In the tangled wood called Sherwood Forest, they happen upon old Friar Tuck (Ronnie Barker) and Will Scarlett (Denholm Elliott). They reminisce and laugh about the incredible legends that have grown up about them. Robin asks what happened to Marian.
A desire to make the past the present, to make the legend truth, begins to take hold. Robin may admit to John that it's all nonsense — "not at my age" — but to Marian he denies it vehemently. "You think I'm old, grey and old! Well, I'm not!"
The nostalgic inevitability is reflected in John Barry's haunting score. Barry, who was mainly responsible for the "James Bond Sound," here seems to borrow thematic inspiration from Walt Disney's forest drama, Bambi. In numerous scenes, his score begins with adventurous vigour, only to drift off into a mellower air, an apparent recollection of greener times past.
Lester's cast is singularly powerful. Connery, 46, is not afraid to act his age, and he does it better than anyone in the business. As in The Wind and the Lion and The Man Who Would Be King (both 1975), he is playing an adventurer and an idealist who compensates for his lost illusions with a lot of style.
Robert Shaw makes the sheriff a man of dignity, honour and guile. He shares Robin's nostalgia and has his own irresistible style. Inevitably, they must meet in battle.
Williamson, who has a memorable screen Hamlet to his credit, now plays a Horatio-like Little John to Connery's Robin. Harris, completely sappy as Camelot's King Arthur, is just fine as crazy Richard the crusader.
The single weak link is Audrey Hepburn, whose performance is competent without being particularly memorable. Columbia Pictures are selling the film as Miss Hepburn's return to the screen after an absence of seven years. As if anybody cares.

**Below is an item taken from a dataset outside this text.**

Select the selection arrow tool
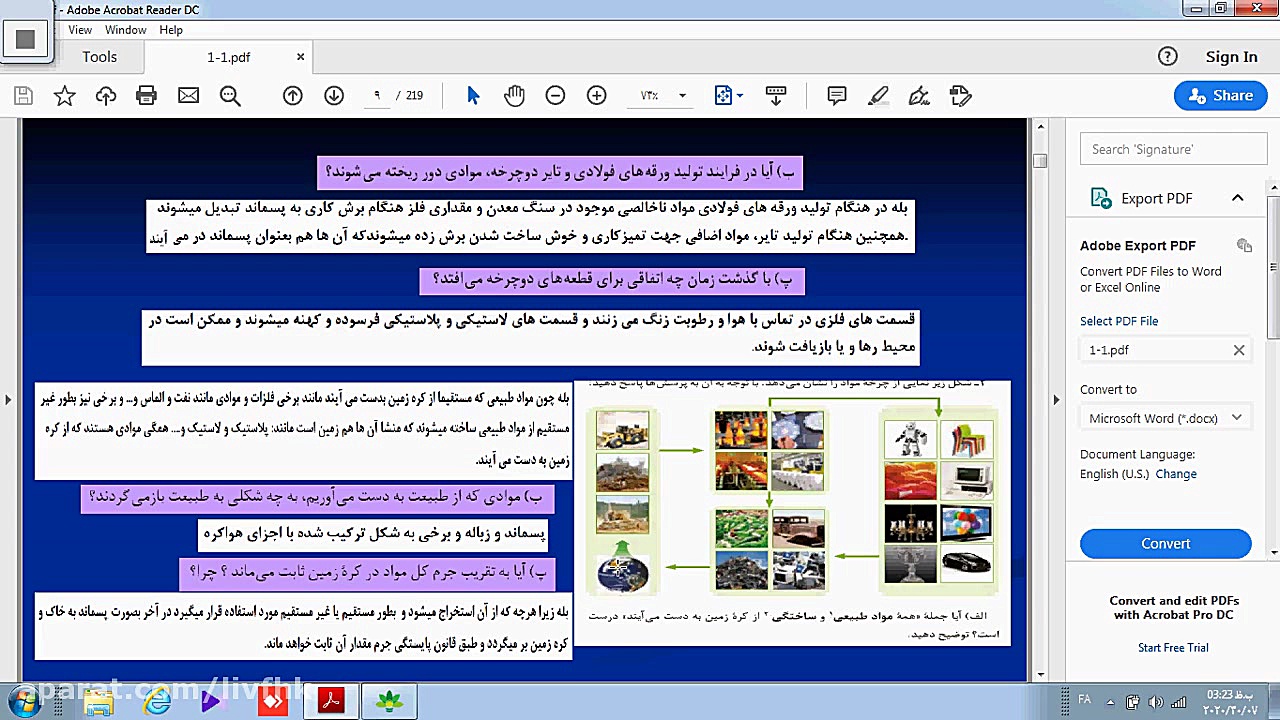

They are running ads showing her with a spaced-out expression and a line that reads "love is the greatest adventure of all." Fortunately, it's neither that simple, nor that boring.
Marian loves Robin. That's certain. Robin probably loves Marian. But he has other loves. The sheriff comes closest to the truth when he calls Robin a man "a little bit in love with death."
Twenty years ago (1955-56), Richard Greene loosed an arrow to open the show that created a lasting impression on a generation of juvenile televiewers. That generation is now ready for Robin and Marian, the film from which the final arrow takes flight.
The above is a restored version of a Province review by Michael Walsh originally published in 1976. For additional information on this archived material, please visit my FAQ.
Afterword: A source of easy inspiration, the Robin Hood legend has proven irresistible to filmmakers before and since Lester's masterpiece. The list is long and includes Mel Brooks, who mined the lode for an over-the-top 13-episode TV series When Things Were Rotten (1976), then recycled the idea as a satirical feature, Robin Hood: Men in Tights (1993). Sean Connery's surprise guest appearance in the final scene of 1991's Robin Hood: Prince of Thieves was the best thing about the Kevin Costner version. Television keeps turning out series featuring the character. In 2001, Disney's made-for-TV movie Princess of Thieves offered Keira Knightley as the old outlaw's daughter bent on keeping up the family business. Not as imaginative was Beyond Sherwood Forest (2009), filmed on location in Vancouver-area woodlots, but it did give actress Erica Durance the opportunity to play a feisty Maid Marian.